→ **Information shown**:
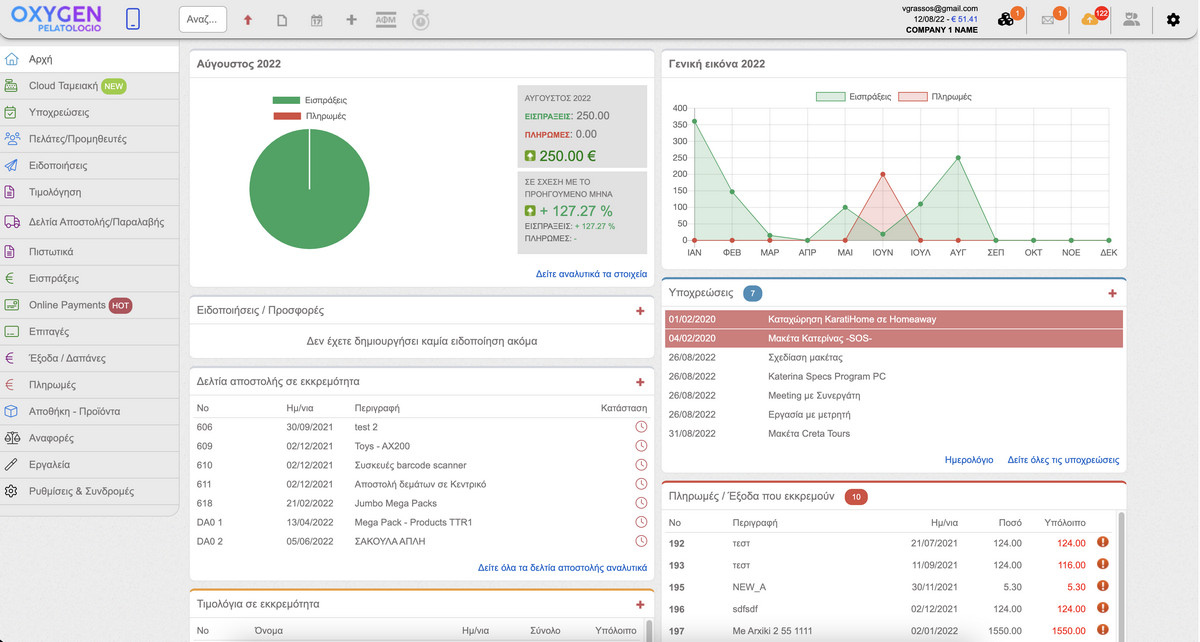
Task: Open the calendar icon in the top toolbar
Action: [x=316, y=20]
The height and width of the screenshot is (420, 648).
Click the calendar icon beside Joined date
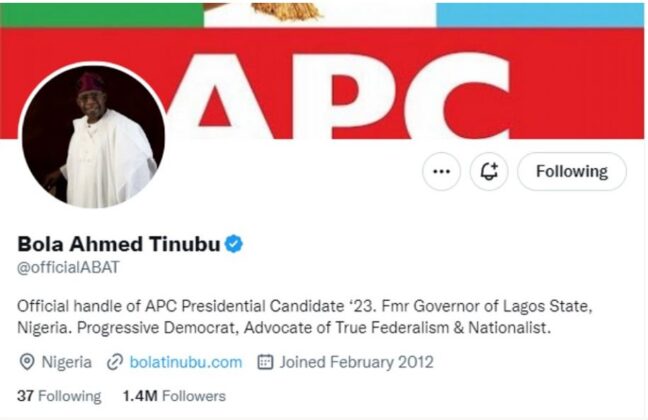[x=265, y=362]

→ **Directions for this task**: All lines from the one containing "The height and" through the final line of the entries above are to be copied exactly; the pictures are not.

→ **Answer to this task**:
The height and width of the screenshot is (420, 648).
Click the calendar icon beside Joined date
[x=265, y=362]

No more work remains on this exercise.